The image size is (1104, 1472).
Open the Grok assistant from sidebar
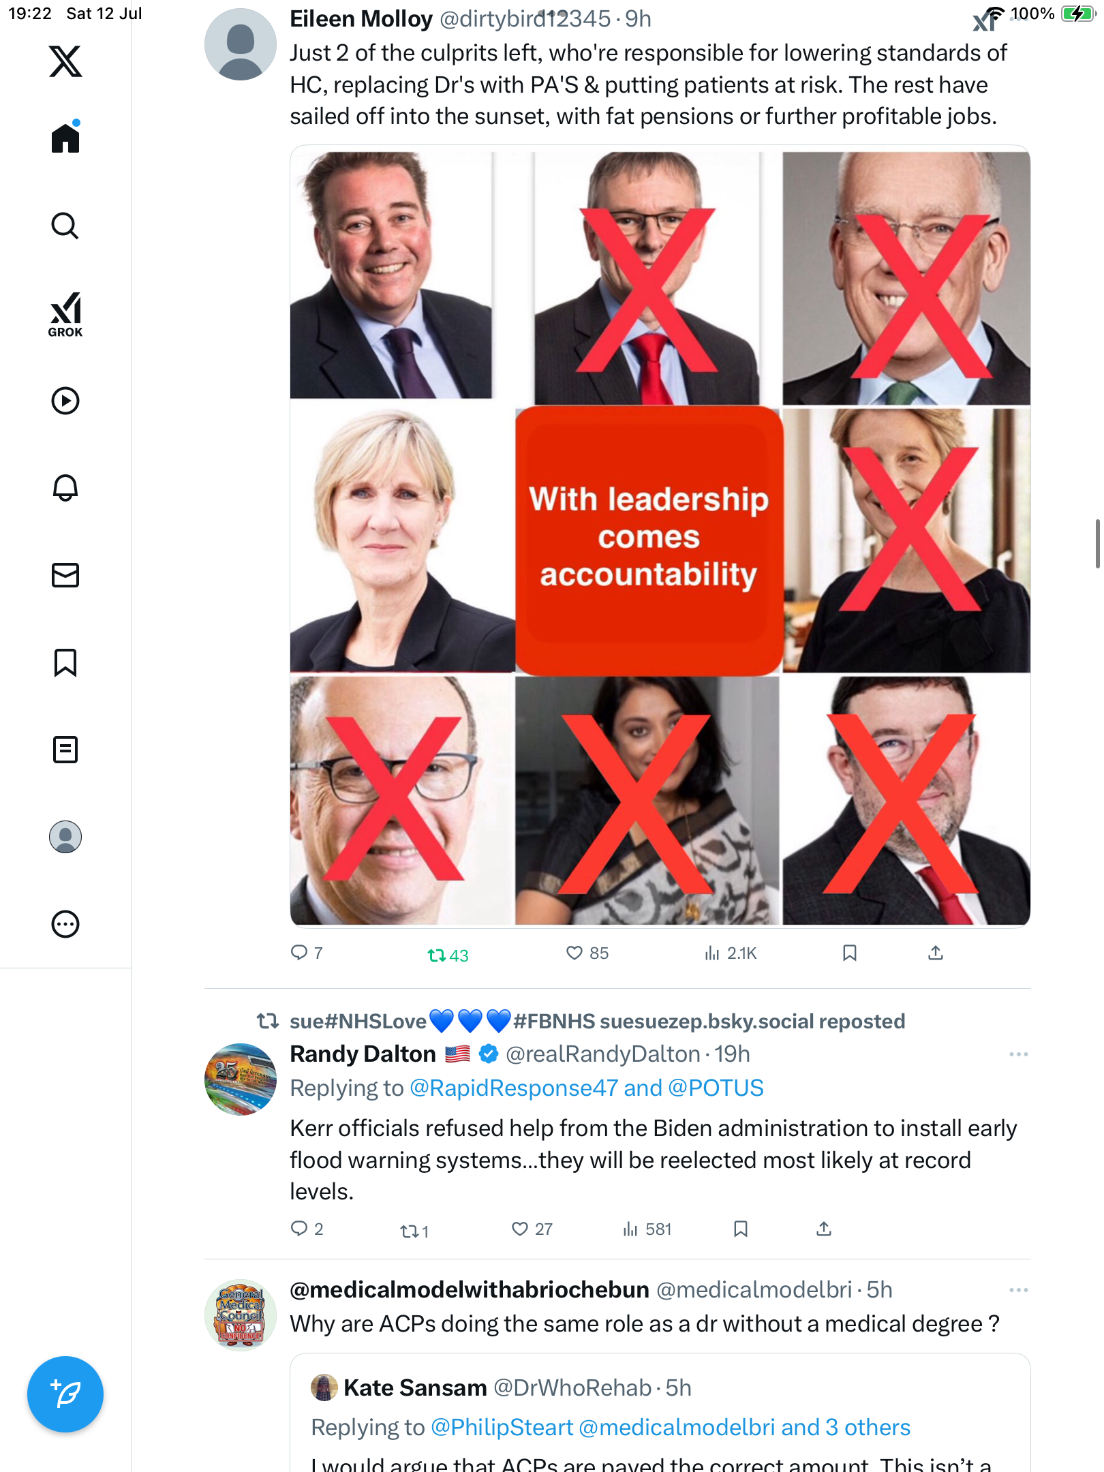click(x=65, y=314)
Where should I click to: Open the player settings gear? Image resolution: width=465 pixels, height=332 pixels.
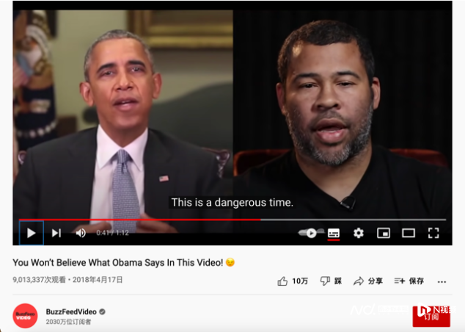(359, 233)
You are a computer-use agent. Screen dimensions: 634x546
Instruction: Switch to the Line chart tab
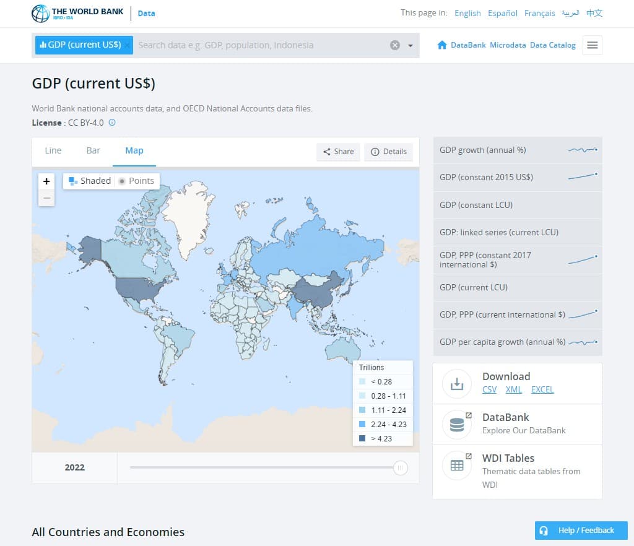pyautogui.click(x=53, y=150)
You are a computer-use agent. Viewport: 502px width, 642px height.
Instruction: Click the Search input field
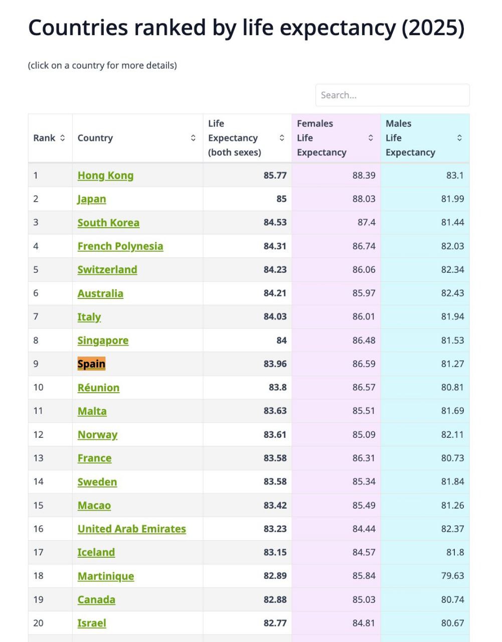pyautogui.click(x=392, y=95)
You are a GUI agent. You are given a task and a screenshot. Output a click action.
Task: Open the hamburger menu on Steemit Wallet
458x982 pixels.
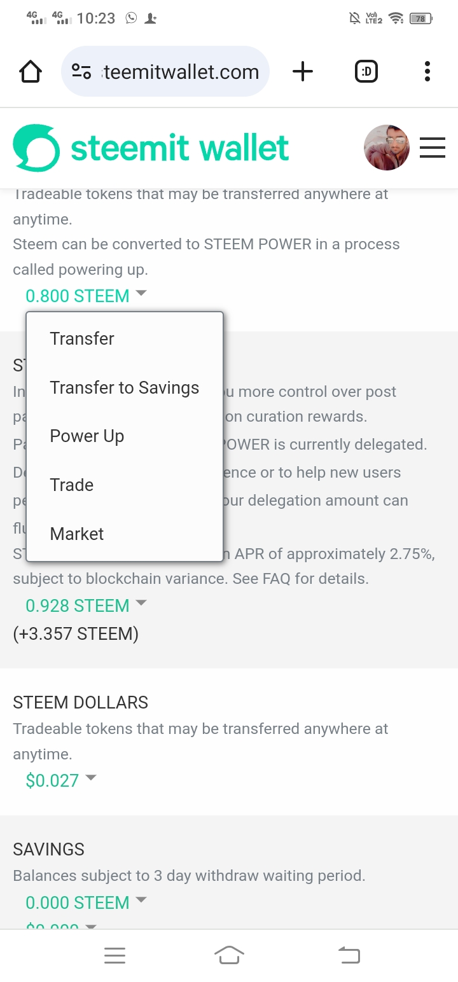pyautogui.click(x=433, y=148)
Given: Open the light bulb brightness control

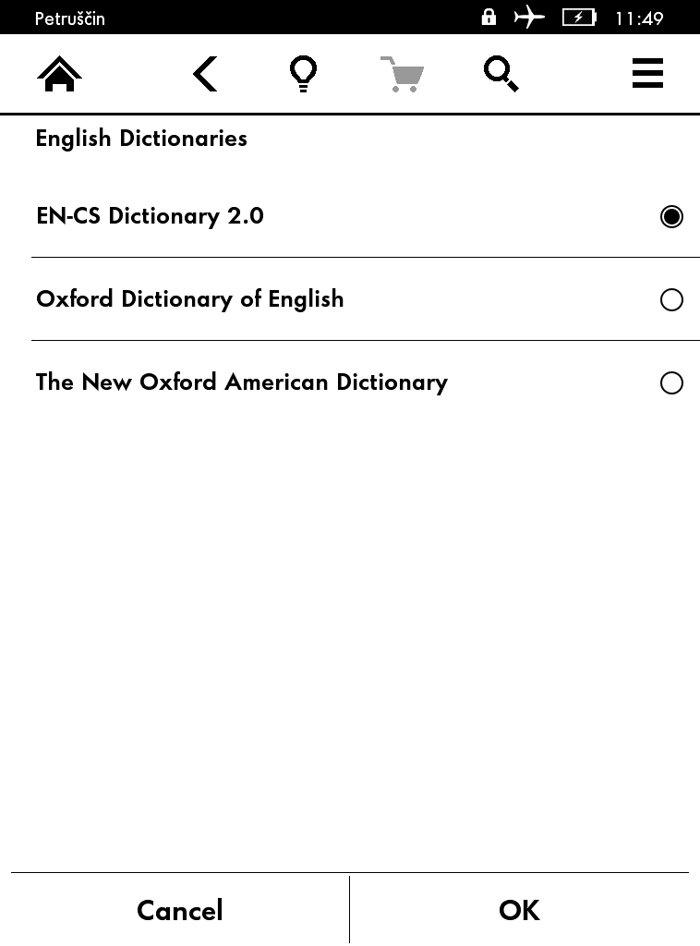Looking at the screenshot, I should tap(303, 74).
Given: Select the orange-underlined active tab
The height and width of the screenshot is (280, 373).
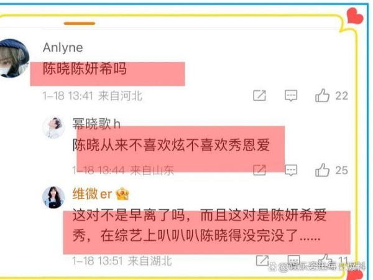Looking at the screenshot, I should click(x=80, y=24).
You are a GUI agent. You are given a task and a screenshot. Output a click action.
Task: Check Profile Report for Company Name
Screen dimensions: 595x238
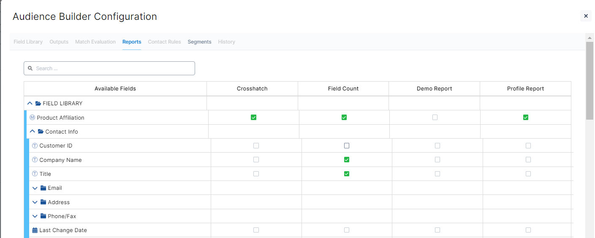528,160
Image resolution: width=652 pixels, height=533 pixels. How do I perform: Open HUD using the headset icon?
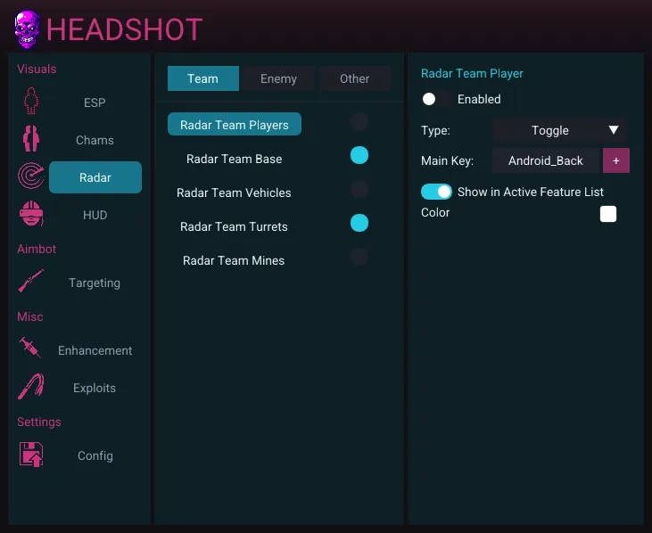tap(31, 215)
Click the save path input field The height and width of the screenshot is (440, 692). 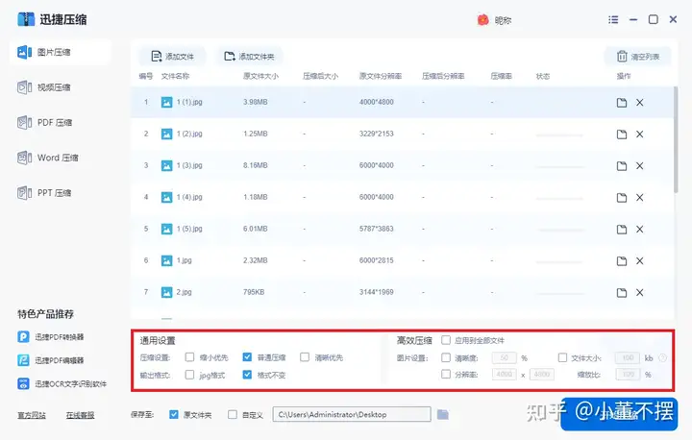[350, 415]
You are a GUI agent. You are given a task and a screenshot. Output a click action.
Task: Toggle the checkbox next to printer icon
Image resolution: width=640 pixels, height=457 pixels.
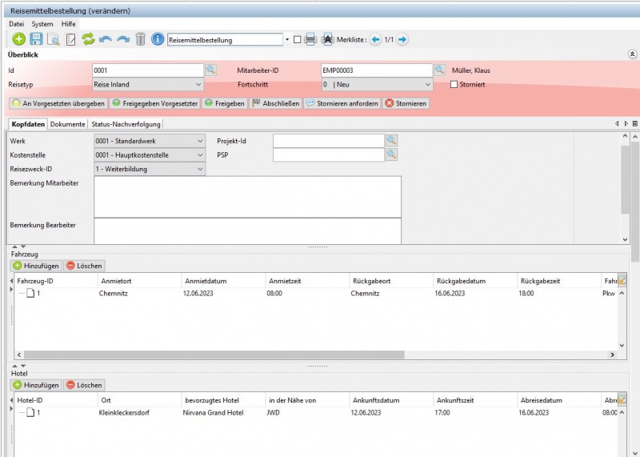298,39
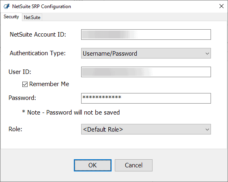The width and height of the screenshot is (228, 182).
Task: Uncheck the Remember Me checkbox
Action: pos(25,84)
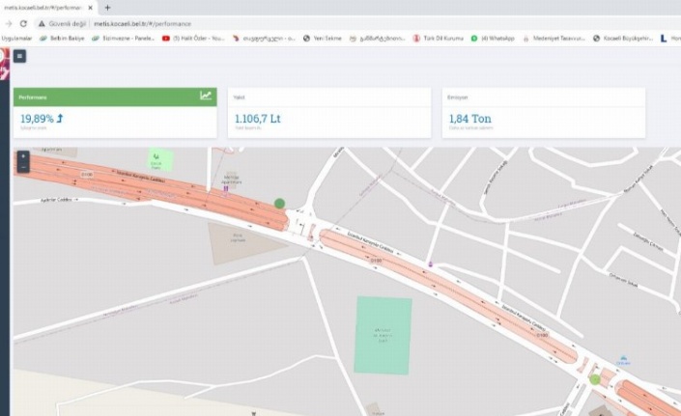Click the 1,84 Ton emission card

pyautogui.click(x=543, y=120)
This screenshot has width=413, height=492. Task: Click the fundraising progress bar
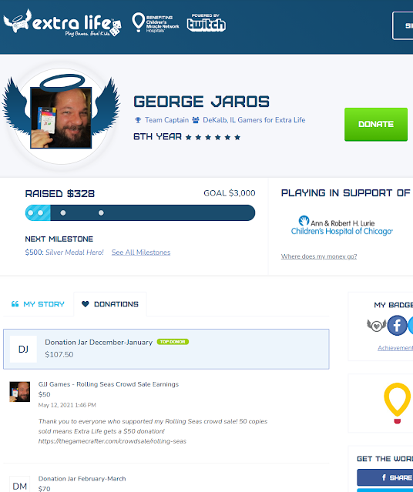coord(140,213)
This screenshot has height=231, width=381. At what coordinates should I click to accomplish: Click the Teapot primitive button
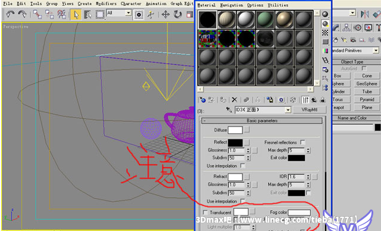(341, 107)
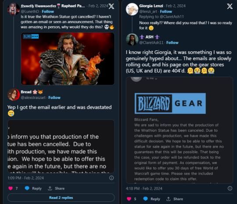Open the Wrathion statue image
The height and width of the screenshot is (204, 237).
pyautogui.click(x=68, y=59)
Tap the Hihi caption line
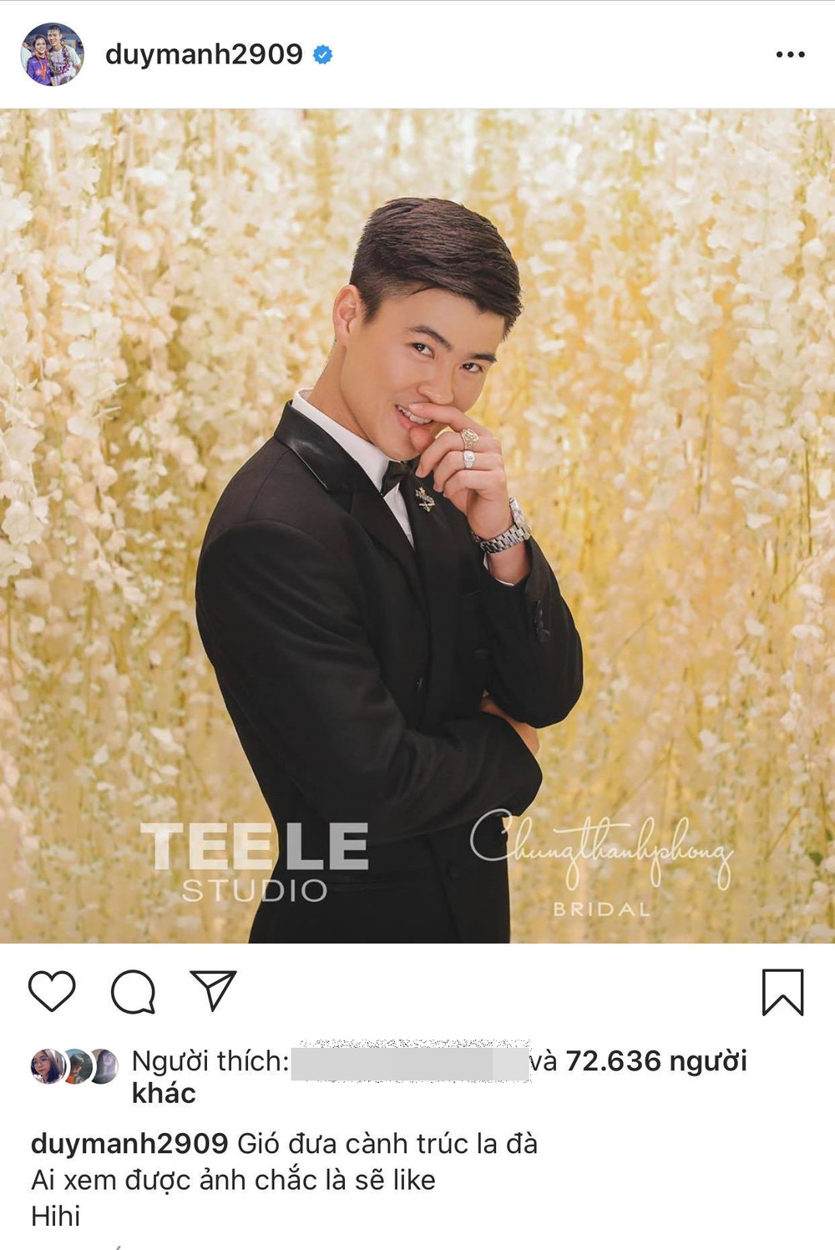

# # # # # # #

What is needed - Which lines of the records contain the word "computer"? Copy each of them.

Solution for this exercise -
You are a computer-use agent. Screen dimensions: 634x546
You are a computer-use agent. Viewport: 502px width, 642px height.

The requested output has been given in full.